Artist

Pee Wee Crayton

Genre: Blues ,Electric Blues ,Early R&B ,West Coast Blues ,Texas Blues
Origin: U.S.A
Active: 1940 - 1985
Listen on Coda
Pee Wee Crayton absorbed the trailblazing electric guitar style of T-Bone Walker yet injected enough bold originality into his own approach to escape any label of mere imitation during the years right after World War II. His sessions for Modern, Imperial, and Vee-Jay reveal abundant flashes of inventive, high-impact guitar, most notably on the assertive instrumentals “Texas Hop,” “Pee Wee’s Boogie,” and “Poppa Stoppa,” all delivered with greater force than Walker customarily employed.

A native Texan like Walker, Connie Crayton shifted to Los Angeles in 1935 and later continued northward to the Bay Area. He joined the Bihari brothers’ Los Angeles-based Modern imprint in 1948 and quickly scored with the brooding instrumental “Blues After Hours,” a close relative of Erskine Hawkins’ “After Hours,” which ascended to the top of the R&B charts late that year.
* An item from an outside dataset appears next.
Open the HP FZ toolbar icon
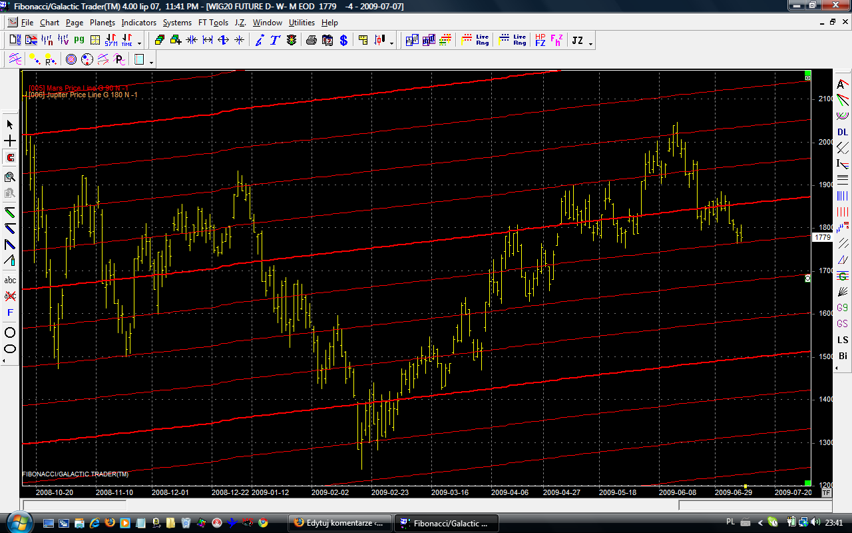 coord(540,41)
The fiery “Texas Hop” followed it up the listings soon afterward, trailed the next year by “I Love You So.” Crayton’s brief run of hits ended through circumstances beyond his control.

After cutting numerous sides for Modern without further chart success, he moved to Aladdin and then, in 1954, to Imperial. Working under Dave Bartholomew’s expert guidance in New Orleans, Crayton produced some of his strongest material—“Every Dog Has His Day,” “You Know Yeah,” and “Runnin’ Wild”—with his guitar pushed to searing intensity over the dense saxophone foundation that defined the Crescent City sound.

From there he attempted a comeback on Vee-Jay in Chicago; the Ray Charles-inflected “I Found My Peace of Mind” from 1957 looked likely to restore his momentum, yet it did not. Sporadic singles for Jamie, Guyden, and Smash in the early 1960s preceded a long period out of the spotlight until Vanguard released the album Things I Used to Do in 1971. Pee Wee Crayton’s profile rose again afterward as he resumed touring and issued additional recordings before his death in 1985.